→ EXERCISE DETAILS: Copy out the text below on what happens in a hearing, word for word and in full.

━━━ STUDY TEXT

What happens in a hearing

During a hearing, the court determines issues such as criminal responsibility and fitness for trial, and may remove mentally ill and intellectually disabled offenders from the criminal justice system into the mental health system.

The court will conduct an inquiry into the relationship between the defendant’s mental illness and the alleged offences to determine criminal responsibility.

This is not a trial.

What the court considers

The court may consider:

  • oral evidence from expert witnesses
  • the brief of evidence including a criminal history (provided by police or the Office of the Director of Public Prosecutions)
  • all medical reports relating to the matters to be decided in the court
  • written submissions from the parties
  • relevant material submitted by victims or concerned persons that is not part of the brief of evidence.

What the court decides

The Mental Health Court answers the following questions:

  • Was the alleged offender ‘of unsound mind’ at the time of the offence?
  • Is the alleged offender ‘unfit for trial’?
  • Is the unfitness for trial temporary or permanent?
  • If the charge is murder, was the alleged offender suffering from ‘diminished responsibility’ at the time of the offence?

The court ultimately decides whether the defendant is:

  • of unsound mind
  • of diminished responsibility (if the charge is murder)
  • temporarily or permanently unfit for trial.

Read more about court decisions and the definitions of these terms.

━━━━━━
━━━ SUPPLIED INFORMATION

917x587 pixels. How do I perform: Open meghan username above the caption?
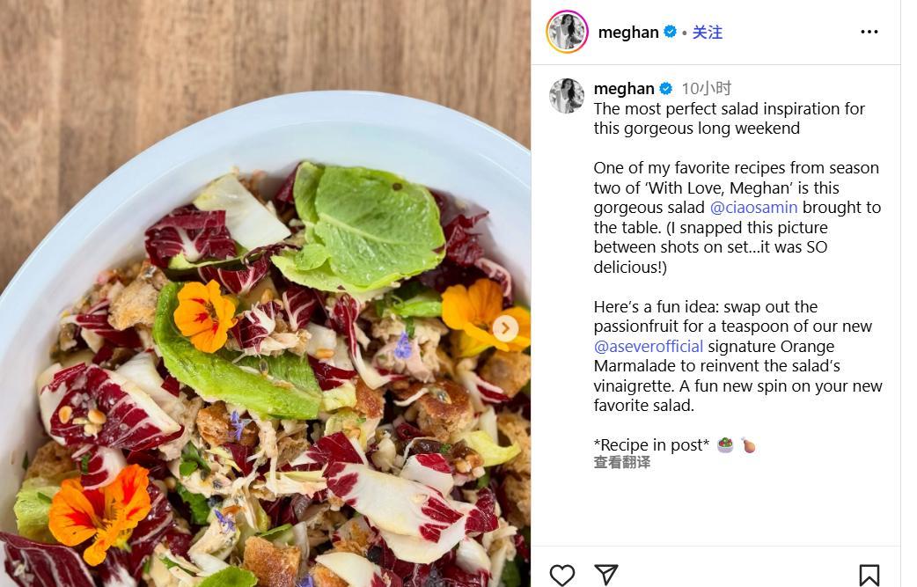(623, 89)
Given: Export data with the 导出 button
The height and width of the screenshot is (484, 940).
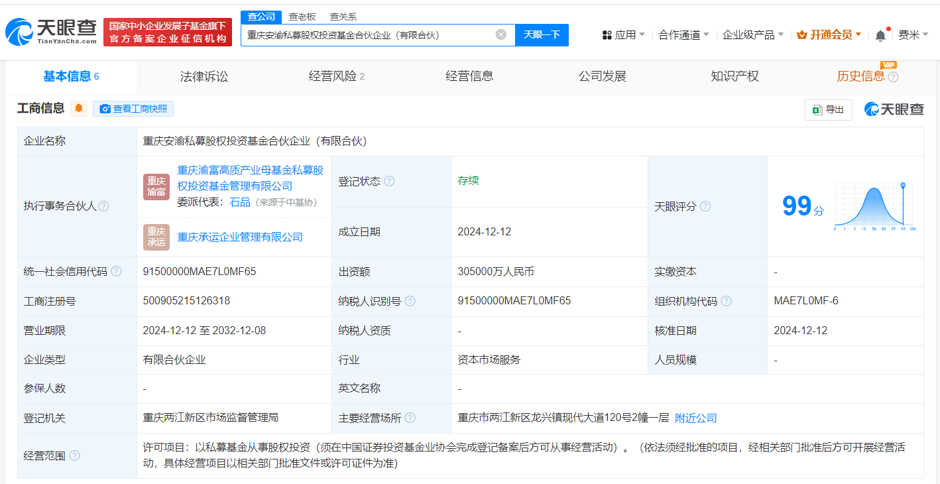Looking at the screenshot, I should (x=828, y=109).
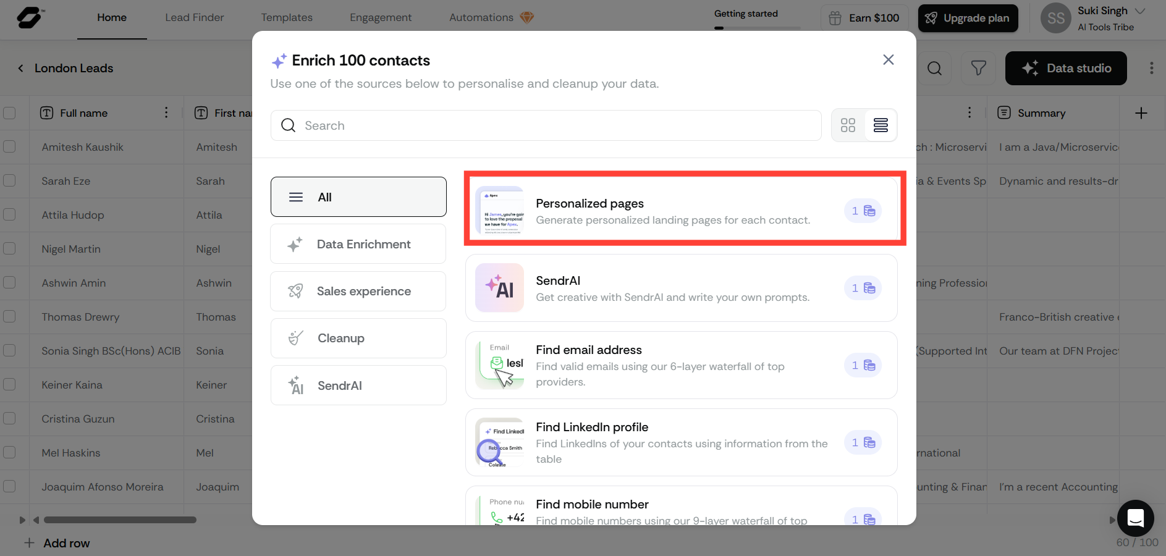This screenshot has height=556, width=1166.
Task: Open the table filter icon
Action: pos(977,68)
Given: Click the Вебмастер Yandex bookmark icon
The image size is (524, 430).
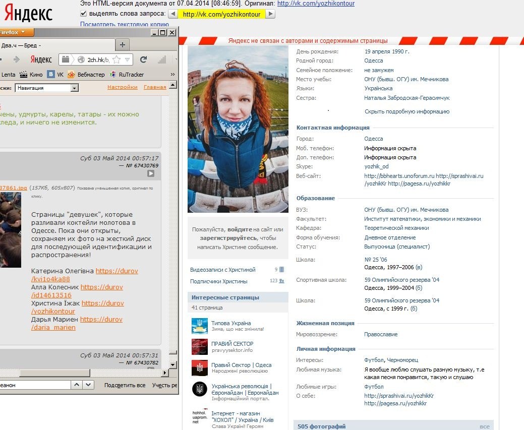Looking at the screenshot, I should [71, 74].
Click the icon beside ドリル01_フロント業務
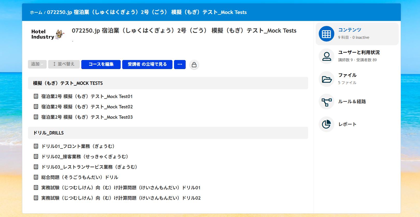The image size is (420, 217). coord(36,146)
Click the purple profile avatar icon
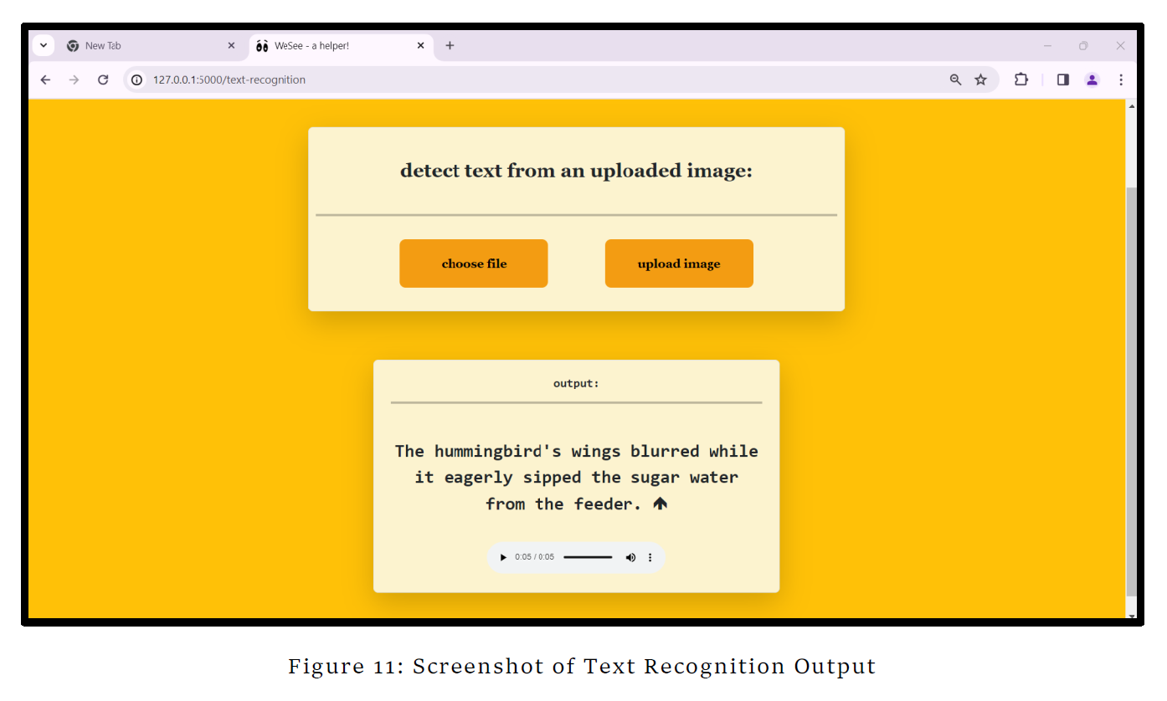The height and width of the screenshot is (701, 1167). click(x=1092, y=79)
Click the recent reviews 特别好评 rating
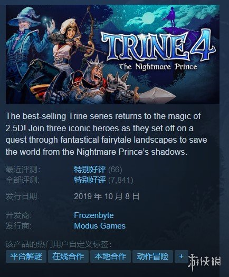The width and height of the screenshot is (229, 277). [x=90, y=170]
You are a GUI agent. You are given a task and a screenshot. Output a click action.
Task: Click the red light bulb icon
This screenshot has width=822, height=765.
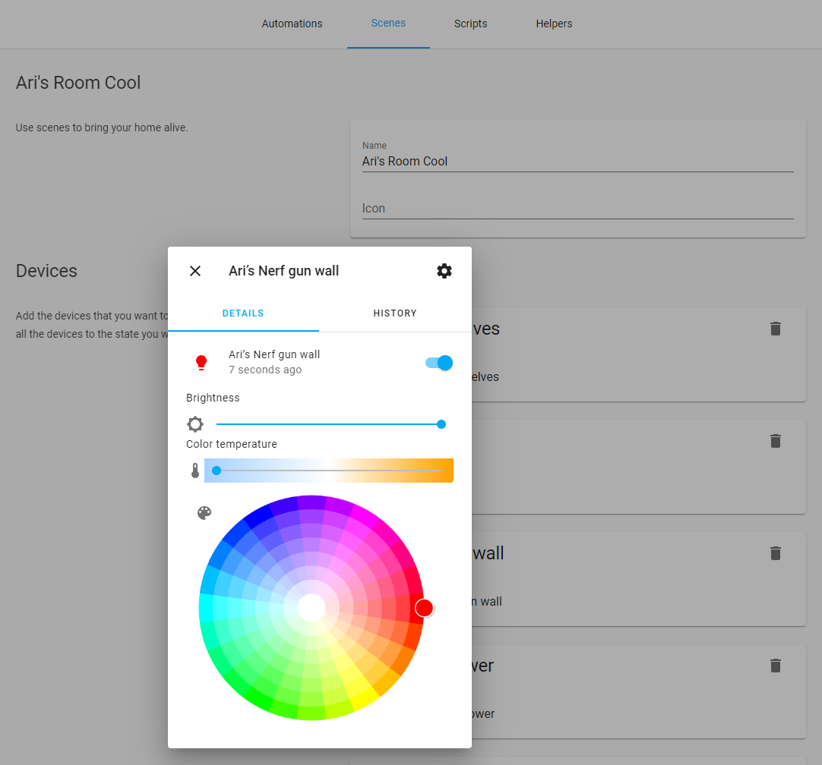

━━━━━━

→ TASK ANSWER:
What happens in a hearing

During a hearing, the court determines issues such as criminal responsibility and fitness for trial, and may remove mentally ill and intellectually disabled offenders from the criminal justice system into the mental health system.

The court will conduct an inquiry into the relationship between the defendant’s mental illness and the alleged offences to determine criminal responsibility.

This is not a trial.

What the court considers

The court may consider:

  • oral evidence from expert witnesses
  • the brief of evidence including a criminal history (provided by police or the Office of the Director of Public Prosecutions)
  • all medical reports relating to the matters to be decided in the court
  • written submissions from the parties
  • relevant material submitted by victims or concerned persons that is not part of the brief of evidence.

What the court decides

The Mental Health Court answers the following questions:

  • Was the alleged offender ‘of unsound mind’ at the time of the offence?
  • Is the alleged offender ‘unfit for trial’?
  • Is the unfitness for trial temporary or permanent?
  • If the charge is murder, was the alleged offender suffering from ‘diminished responsibility’ at the time of the offence?

The court ultimately decides whether the defendant is:

  • of unsound mind
  • of diminished responsibility (if the charge is murder)
  • temporarily or permanently unfit for trial.

Read more about court decisions and the definitions of these terms.